* _TASK_:
Whenever a line in the data contains "agent", show that line.

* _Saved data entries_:
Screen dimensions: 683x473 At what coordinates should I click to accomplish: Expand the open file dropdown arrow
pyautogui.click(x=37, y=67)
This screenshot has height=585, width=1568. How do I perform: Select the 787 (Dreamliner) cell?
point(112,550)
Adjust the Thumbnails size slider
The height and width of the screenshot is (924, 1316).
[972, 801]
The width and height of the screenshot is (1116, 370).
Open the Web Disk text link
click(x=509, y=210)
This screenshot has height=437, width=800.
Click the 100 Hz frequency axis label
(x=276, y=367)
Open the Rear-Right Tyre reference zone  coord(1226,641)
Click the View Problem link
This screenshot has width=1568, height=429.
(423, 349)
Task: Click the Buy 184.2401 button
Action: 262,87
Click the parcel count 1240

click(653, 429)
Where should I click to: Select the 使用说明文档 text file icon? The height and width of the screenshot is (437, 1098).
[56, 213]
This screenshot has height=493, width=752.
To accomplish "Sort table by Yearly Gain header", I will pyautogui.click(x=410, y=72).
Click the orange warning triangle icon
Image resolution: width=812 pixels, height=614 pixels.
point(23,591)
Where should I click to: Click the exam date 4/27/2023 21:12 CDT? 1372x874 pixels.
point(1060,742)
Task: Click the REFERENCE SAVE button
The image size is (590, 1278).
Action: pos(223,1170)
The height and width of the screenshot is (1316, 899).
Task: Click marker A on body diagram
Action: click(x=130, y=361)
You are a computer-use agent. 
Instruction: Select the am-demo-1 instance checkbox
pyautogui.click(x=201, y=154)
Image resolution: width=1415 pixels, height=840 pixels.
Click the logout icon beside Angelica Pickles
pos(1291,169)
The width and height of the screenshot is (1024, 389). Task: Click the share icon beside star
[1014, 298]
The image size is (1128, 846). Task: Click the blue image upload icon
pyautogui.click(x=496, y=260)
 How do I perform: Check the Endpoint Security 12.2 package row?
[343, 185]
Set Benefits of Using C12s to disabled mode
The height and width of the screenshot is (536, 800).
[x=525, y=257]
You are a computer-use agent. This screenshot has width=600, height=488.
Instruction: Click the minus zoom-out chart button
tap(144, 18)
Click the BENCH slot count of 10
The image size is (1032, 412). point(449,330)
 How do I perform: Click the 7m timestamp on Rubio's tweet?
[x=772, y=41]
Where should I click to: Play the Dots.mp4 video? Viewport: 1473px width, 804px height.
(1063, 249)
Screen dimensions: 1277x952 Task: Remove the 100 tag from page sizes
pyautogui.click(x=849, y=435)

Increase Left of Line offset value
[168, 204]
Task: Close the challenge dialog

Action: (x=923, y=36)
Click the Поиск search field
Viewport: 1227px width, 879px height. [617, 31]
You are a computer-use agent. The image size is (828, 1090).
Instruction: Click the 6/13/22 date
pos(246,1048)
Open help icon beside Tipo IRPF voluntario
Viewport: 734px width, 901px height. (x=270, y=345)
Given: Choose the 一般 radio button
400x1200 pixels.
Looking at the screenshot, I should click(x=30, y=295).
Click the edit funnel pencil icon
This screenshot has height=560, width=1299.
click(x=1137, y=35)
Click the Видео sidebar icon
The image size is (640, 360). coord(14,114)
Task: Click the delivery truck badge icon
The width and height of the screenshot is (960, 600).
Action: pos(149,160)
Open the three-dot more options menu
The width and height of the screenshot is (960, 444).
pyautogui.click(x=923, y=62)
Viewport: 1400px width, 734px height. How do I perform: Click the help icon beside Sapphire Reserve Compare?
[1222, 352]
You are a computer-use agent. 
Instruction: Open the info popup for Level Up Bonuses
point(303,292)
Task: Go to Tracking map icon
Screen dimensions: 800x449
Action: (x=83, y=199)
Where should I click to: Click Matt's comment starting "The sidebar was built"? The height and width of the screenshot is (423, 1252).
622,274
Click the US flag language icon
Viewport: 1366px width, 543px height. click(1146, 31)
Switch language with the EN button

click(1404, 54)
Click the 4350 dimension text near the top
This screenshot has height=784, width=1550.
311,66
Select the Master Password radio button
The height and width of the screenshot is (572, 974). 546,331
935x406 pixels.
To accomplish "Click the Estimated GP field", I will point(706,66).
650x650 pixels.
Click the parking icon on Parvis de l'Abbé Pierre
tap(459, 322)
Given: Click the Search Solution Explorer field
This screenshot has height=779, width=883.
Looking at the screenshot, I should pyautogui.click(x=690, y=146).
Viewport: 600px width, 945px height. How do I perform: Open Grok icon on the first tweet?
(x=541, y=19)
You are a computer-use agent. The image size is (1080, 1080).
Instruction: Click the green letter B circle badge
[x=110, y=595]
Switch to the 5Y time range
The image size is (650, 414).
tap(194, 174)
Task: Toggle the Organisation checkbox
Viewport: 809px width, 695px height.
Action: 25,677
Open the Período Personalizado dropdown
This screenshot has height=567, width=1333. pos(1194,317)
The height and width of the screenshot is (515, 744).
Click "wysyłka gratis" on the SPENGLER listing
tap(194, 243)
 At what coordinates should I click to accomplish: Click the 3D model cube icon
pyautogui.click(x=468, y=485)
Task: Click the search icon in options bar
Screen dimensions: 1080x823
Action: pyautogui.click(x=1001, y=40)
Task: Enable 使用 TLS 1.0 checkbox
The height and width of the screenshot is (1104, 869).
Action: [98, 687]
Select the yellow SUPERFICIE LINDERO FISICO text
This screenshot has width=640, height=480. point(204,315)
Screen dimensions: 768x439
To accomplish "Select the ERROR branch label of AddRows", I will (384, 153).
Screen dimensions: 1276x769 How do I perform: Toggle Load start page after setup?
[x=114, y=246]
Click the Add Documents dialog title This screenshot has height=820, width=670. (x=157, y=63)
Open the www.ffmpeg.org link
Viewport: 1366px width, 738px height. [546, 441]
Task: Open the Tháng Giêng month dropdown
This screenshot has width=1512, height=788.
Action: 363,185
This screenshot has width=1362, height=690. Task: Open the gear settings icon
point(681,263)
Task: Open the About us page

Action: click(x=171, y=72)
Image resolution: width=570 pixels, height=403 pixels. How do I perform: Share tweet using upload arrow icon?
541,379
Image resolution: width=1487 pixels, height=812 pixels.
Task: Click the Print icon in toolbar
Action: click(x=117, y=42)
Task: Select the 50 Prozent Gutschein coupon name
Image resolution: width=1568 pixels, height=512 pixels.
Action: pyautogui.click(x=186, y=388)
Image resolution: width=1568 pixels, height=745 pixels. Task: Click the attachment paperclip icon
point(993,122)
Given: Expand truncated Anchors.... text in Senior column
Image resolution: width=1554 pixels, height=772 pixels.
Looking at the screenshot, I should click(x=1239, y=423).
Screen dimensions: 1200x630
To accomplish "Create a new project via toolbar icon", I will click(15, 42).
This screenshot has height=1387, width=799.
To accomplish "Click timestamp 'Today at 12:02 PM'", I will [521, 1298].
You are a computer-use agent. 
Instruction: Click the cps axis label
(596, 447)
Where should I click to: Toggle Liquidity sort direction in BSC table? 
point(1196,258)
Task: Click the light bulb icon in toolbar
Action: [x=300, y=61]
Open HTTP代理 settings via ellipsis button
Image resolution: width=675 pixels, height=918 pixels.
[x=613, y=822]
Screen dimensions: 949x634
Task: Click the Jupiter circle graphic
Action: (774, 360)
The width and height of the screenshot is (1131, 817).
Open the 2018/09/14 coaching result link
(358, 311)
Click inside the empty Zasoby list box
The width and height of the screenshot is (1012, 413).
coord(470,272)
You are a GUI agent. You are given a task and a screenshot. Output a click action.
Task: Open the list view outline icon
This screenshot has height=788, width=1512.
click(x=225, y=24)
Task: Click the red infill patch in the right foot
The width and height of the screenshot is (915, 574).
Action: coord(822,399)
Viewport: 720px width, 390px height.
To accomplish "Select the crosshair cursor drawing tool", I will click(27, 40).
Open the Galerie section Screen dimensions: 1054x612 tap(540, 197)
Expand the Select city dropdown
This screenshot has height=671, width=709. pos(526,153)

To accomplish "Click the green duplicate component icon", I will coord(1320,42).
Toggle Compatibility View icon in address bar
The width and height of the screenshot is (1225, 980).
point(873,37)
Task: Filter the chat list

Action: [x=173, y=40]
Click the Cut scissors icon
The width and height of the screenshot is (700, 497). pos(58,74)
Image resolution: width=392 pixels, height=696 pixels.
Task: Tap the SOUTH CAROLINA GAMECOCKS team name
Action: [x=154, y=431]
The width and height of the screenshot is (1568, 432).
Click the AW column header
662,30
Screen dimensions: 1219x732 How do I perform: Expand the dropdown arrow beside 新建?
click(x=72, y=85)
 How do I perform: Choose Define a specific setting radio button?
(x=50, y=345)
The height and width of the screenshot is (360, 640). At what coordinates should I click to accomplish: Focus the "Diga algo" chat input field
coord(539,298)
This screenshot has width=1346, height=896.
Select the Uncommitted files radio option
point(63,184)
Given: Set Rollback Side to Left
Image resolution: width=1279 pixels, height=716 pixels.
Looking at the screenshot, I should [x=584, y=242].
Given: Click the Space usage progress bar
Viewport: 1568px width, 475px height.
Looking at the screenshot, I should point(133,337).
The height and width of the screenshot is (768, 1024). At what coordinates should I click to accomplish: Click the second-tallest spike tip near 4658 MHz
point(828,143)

* _OUTPUT OF THE TASK_:
You are a computer-use agent. 
You are a computer-use agent. This screenshot has width=600, height=488.
You are a computer-use agent. The image size is (828, 1090).
You are a computer-use agent. 
You are a computer-use agent. The image size is (1080, 1080).
You are a computer-use agent. 
You are a GUI agent. You are given a task and a screenshot. Output a click action.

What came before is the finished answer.